Christian Rizzo au Théâtre du Merlan

29/12/18 par  |  publié dans : A la une, Danse, Scènes | Tags : , ,

« D’après une histoire vraie »

Christian Rizzo dirige le Centre National Chorégraphique de Montpellier-Occitanie depuis 2015, qu’il a rebaptisé « Centre Chorégraphique International ». Né en 1965 à Cannes, il rencontre la danse comme par accident. Après avoir fondé un groupe de rock et une marque de vêtements, il se forme aux arts plastiques. Auteur de bandes-son et de costumes pour la danse, il franchira le pas en tant que danseur puis chorégraphe, de l’ombre des coulisses à la lumière de la scène. On le verra notamment danser pour Mathilde Monnier, Hervé Robbe ou Mark Tompkins, chorégraphes pour le moins atypiques, et créera nombre de chorégraphies et autres pièces aux multiples entrées, musique, arts plastiques installations et performances.

Des gens qui dansent

Ça aurait pu être le titre de cette pièce elle même très atypique s’il n’avait déjà été utilisé par « Naïf Production » de Mathieu Desseigne ou le groupe Emile Dubois fondé par Jean-Claude Gallotta. Des danseurs présumés entrent en scène, venus des coulisses, ils s’assoient à la lisière de la lumière, spectateurs des évolutions de leurs compères. La danse semble naturelle, le spectateur est amené à croire qu’il pourrait sans peine ni effort se joindre à leur nonchalance.

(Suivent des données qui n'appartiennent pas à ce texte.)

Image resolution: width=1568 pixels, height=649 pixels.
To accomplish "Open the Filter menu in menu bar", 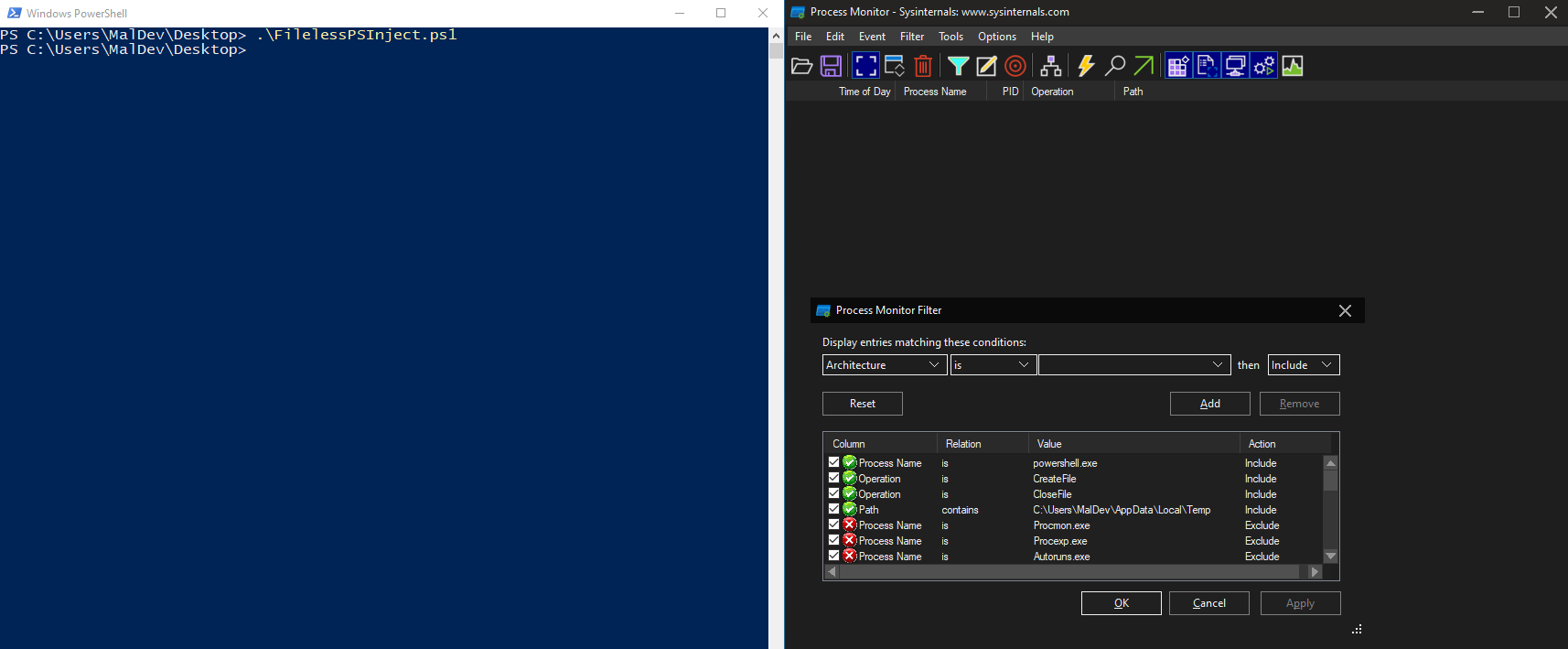I will point(911,37).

huit danseurs, deux batteurs, Didier Ambact et King Q4, dont les pulsations des percussions embarquent peu à peu -jusques dans leurs silences- vers un rythme tribal progressif qui impose la danse et enfin cherche la transe.

Le propos ténu est une recherche cathartique de l’émotion ressentie par Christian Rizzo lors d’un spectacle à Istambul, où, comme surgi de nulle part, des hommes investissent la scène pour une danse folklorique inattendue. Puis ils disparaissent. « A partir d’une histoire vraie » -comme son nom l’indique- part de là, pour recréer à son tour l’émotion, sans effets spectaculaires. Les hommes se croisent, dansant comme chacun pour soi, occupent l’espace, puis dansent ensemble. Barbus, hirsutes, c’est une danse d’hommes, virile, elle évoque la Turquie ou Zorba le Grec, sans paraphrase, portée par la spirale des percussions.

No woman no cry.

Comme la plupart du temps la salle du Théâtre du Merlan est pleine, le public applaudit à tout rompre. C’était la cent vingt-quatrième.